My classmate Mary Lou Meyers is a breast cancer survivor. She is also a wonderful poet whose poems I have been posting, including ones on breast cancer. The most recent was Autumnal Transparency, which I posted on the first day of fall (Sept. 23rd). I love this poem as did many others. Mary Lou wrote to me that…
“Autumnal Transformation” was deemed by the judges at the PA Poetry Society’s biannual meaning to the best descriptive poem of the Autumn Season because it was all inclusive covering all the bases in 24 lines or less. ( I did make one change which was changing “spew” to “gush.” )
Here is the first of several of Mary Lou’s poems that I am posting in recognition of Breast Cancer Awareness Month. I have interspersed them with photos of fall, many of which were taken at Longwood Gardens last week before a heavy rainstorm cut short my visit. Mary Lou’s daughter works there & Mary Lou & I both love the gardens. The mums, roses and other brilliant flowers were all there in their fall splendor!

The Cancer Relief Map
By Mary Lou Meyers
Am I lucky or rejected as a penetrating sadness grips me?
The crescent shaped scar still frozen to the touch,
angry red as though it were rudely interrupted
in its mending by the imprint of radiation rays
as deadly as the cancer. Skirting my underarm
where the surgeon removed lymph nodes,
an abused zipper splayed out along a raised track.
Two scarlet streaks running alongside the paper tape
where clabber leaks out smelling like sour milk.

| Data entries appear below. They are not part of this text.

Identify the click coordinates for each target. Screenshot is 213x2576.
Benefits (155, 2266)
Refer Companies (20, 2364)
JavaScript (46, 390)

No incessant sucking sound to ease the pain,
you’ll never feel the keen edge of the razor again,
instead vertigo intercepts the stunted growth,
loss of the equilibrium which served you well under
the clean cool blade of the scalpel.
A cancer relief map nestles within,
distinct numbered bumps emerge and blisters appear,
but there is no sun-baked day of sailing, no holiday,
just the projector gearing up, the burning aftermath,
each beam accounted for, subject to close scrutiny.
A cough barely subsides long enough to catch my breath.
I feel a lightheadedness like a closely mounting precipice,
while the machine runs its collimating intercourse
abrading the skin, humming along on a designated track,
repositioning as the camera takes a new tack,
as if nothing were at stake at all, not even radiation free fall.
Pushing me along the track of radiation zaps,
tangential for 28 days, now a frontal attack,
no need to delay, as long as the skin isn’t breaking down.
St. John’s Wort, my daughter prescribed
keeps the dry roughened skin supple as suede.
“Sounds like a witch’s brew!” The surgeon said.
Where do they draw the wavering line?
Not even that freckle in the middle of my chest
makes them hesitate, a candidate for Hutchinson’s melanoma,
lives up to its blackened edges, spreads eight years later.
We resented the technicians intrusion once,
illusions of being healthy again,
the radiant sun has won over us.
We must pay each day for an extension of our lives,
fear the treatments ending, to be on our own devices.
No longer can we hide, what cancer cells are kept alive?
I am buoyed by my daughter’s herbalist advice, but only
a surgeon’s exam put my breasts and me back together again.
No longer nightmares of breasts rolling down the express,
still I search them like the midnight sky,
wondering if constellations of carcinoma are newly born.
Like ferns unfurling, we learn to laugh, love, and dream through
the toxic beams of our indelible tattoos.